START Source material

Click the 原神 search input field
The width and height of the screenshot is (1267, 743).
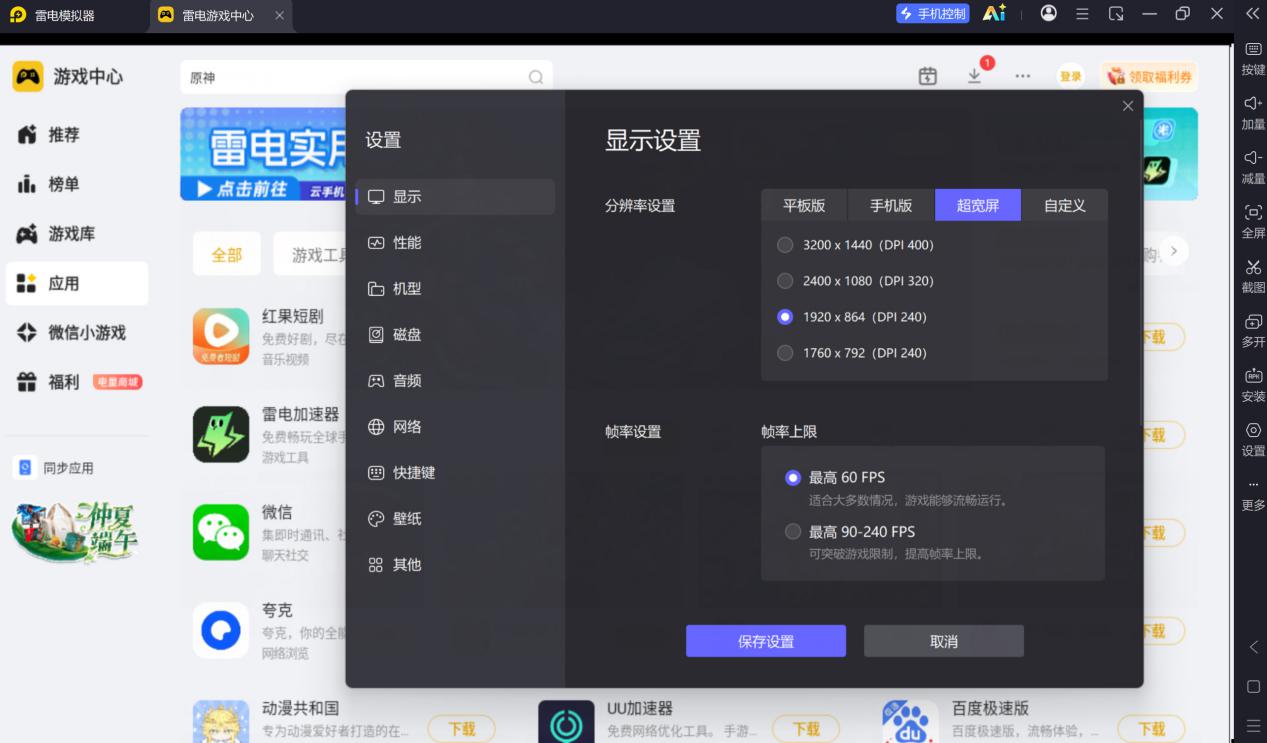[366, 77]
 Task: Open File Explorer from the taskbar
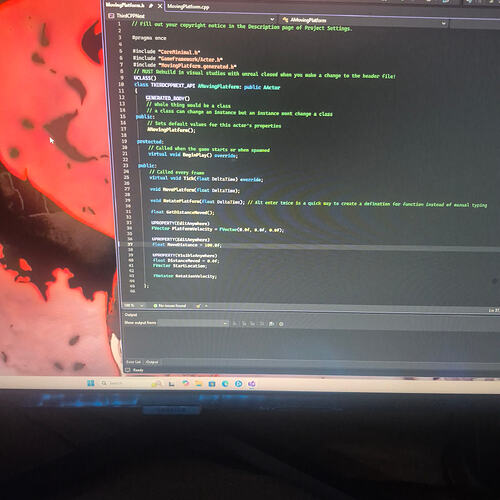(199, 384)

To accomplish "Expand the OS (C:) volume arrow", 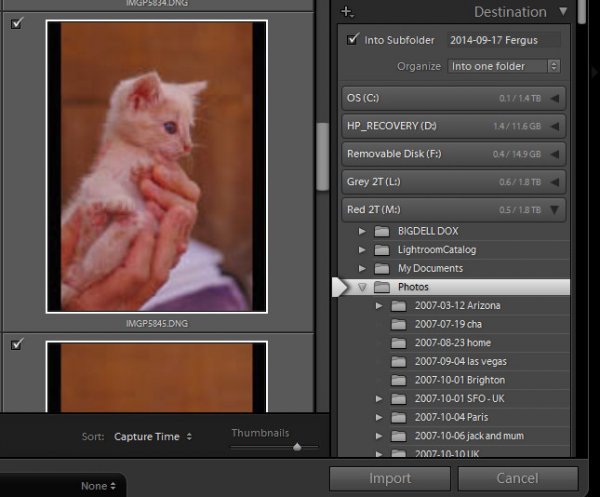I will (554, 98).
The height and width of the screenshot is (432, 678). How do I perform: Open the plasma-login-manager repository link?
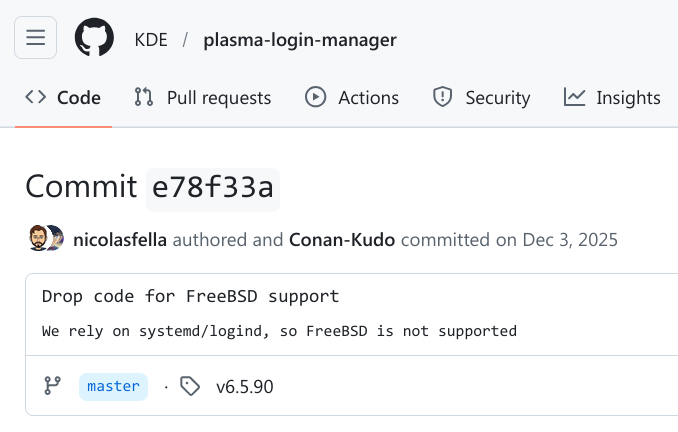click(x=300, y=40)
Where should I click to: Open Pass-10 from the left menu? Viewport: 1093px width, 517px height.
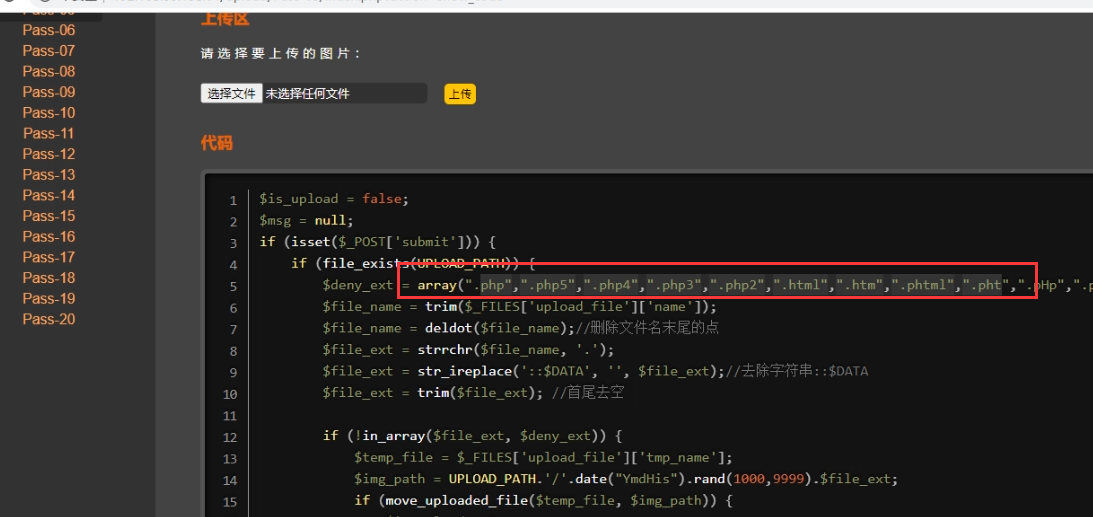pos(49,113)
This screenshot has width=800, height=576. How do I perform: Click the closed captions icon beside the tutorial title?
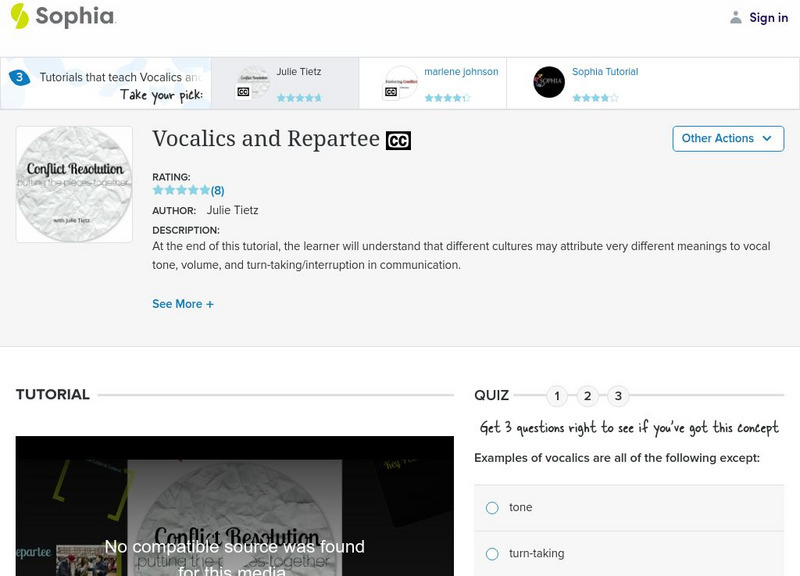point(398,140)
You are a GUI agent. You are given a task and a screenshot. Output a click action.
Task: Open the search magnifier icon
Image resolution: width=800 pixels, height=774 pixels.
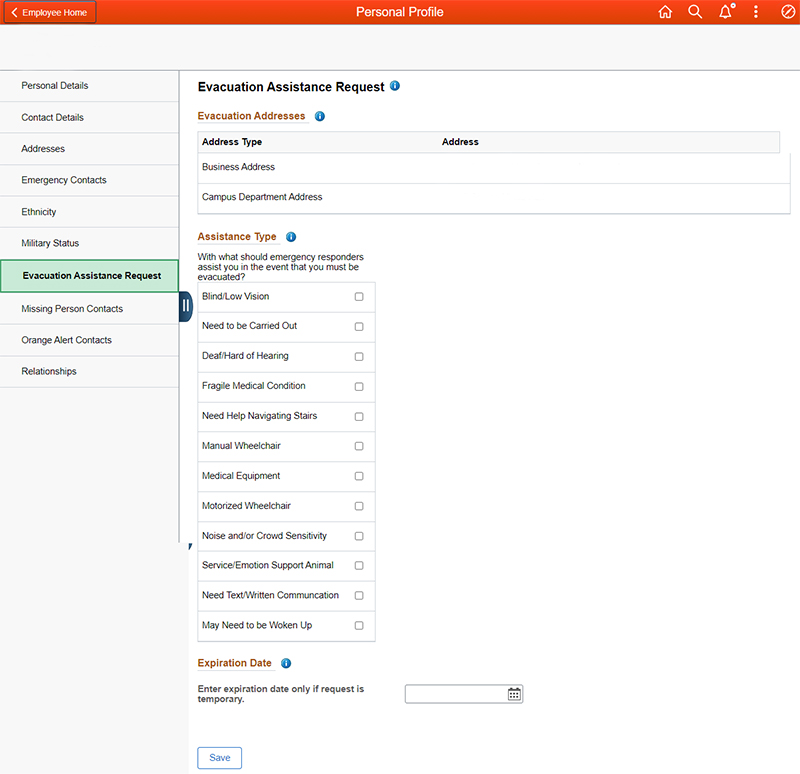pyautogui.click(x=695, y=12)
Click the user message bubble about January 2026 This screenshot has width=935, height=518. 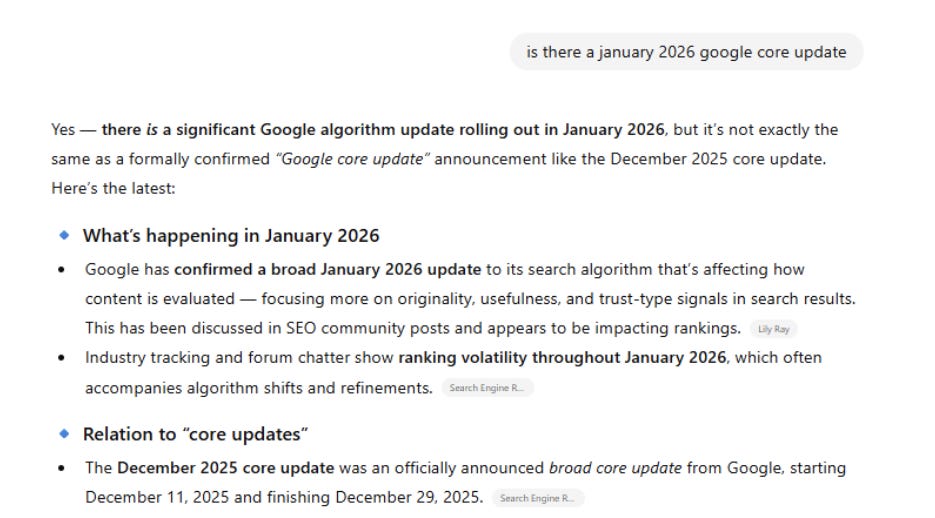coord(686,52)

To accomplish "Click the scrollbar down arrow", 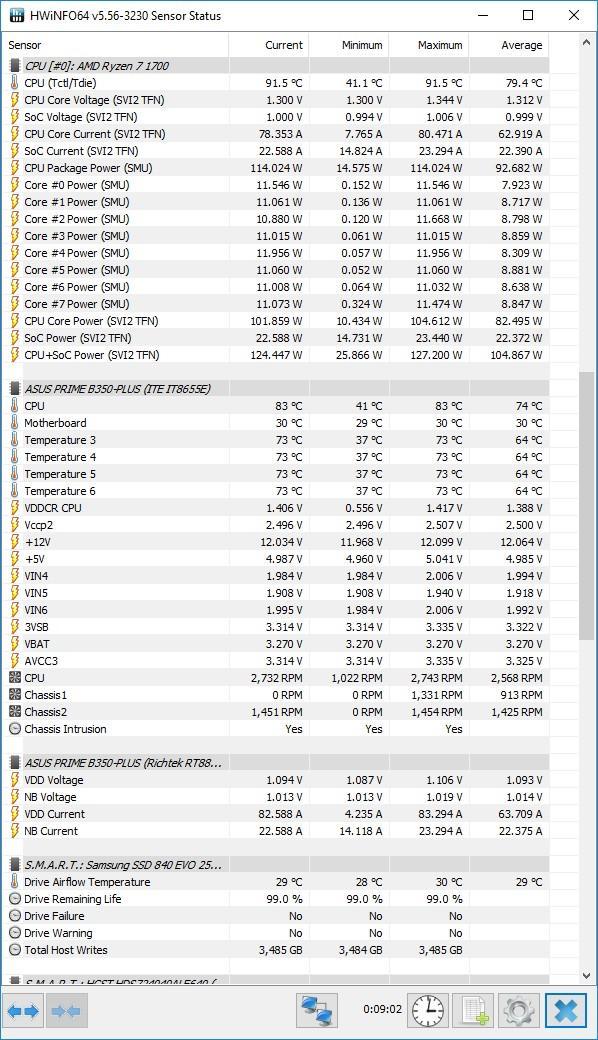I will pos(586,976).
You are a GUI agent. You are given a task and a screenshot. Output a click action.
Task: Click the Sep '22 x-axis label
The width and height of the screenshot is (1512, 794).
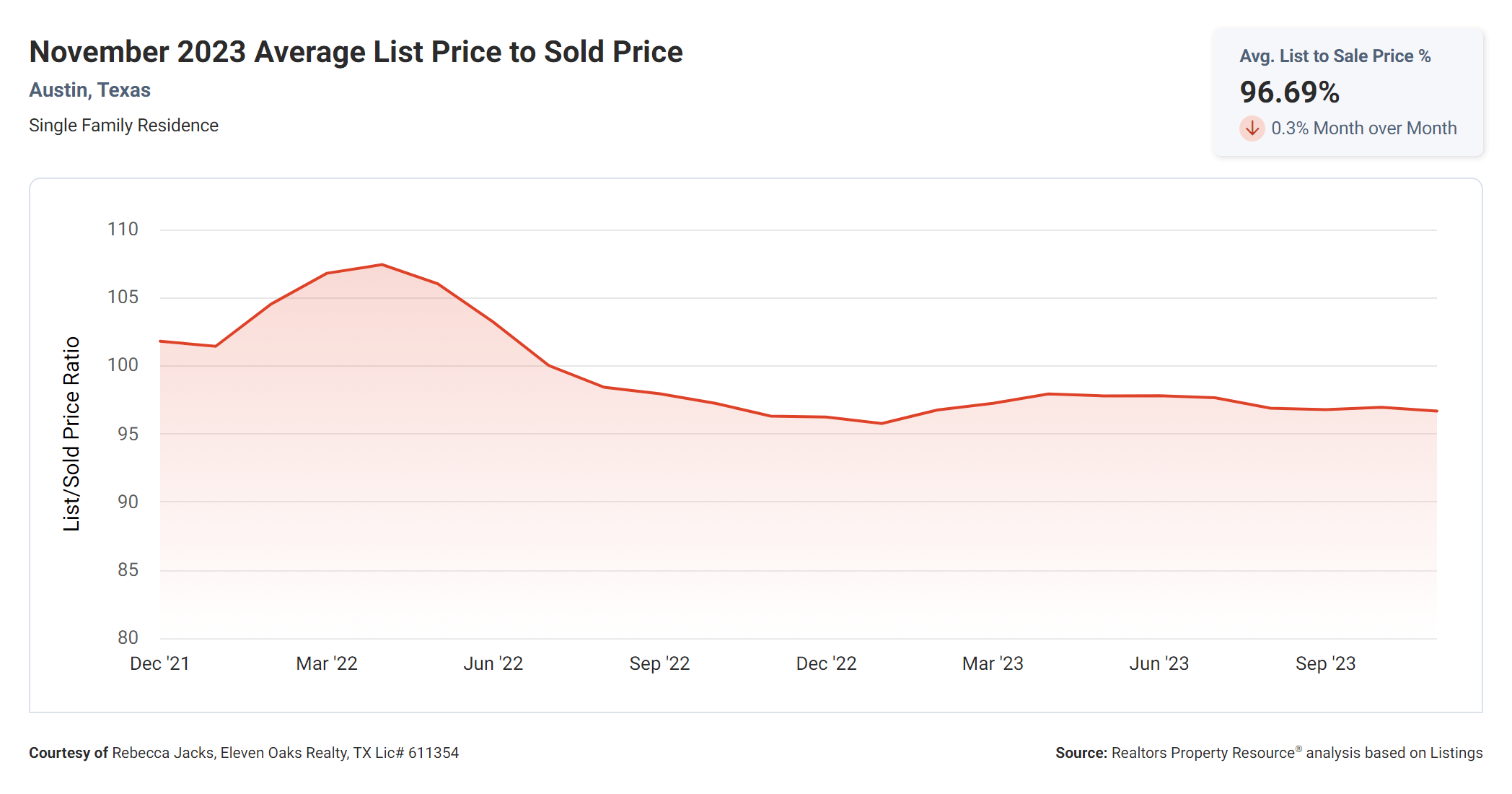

END Source material

• [Task brief]:
Find and copy every line in the entries above where the string "search" occurs.

• [Answer]:
Click the 原神 search input field
Task: Open the search magnifier icon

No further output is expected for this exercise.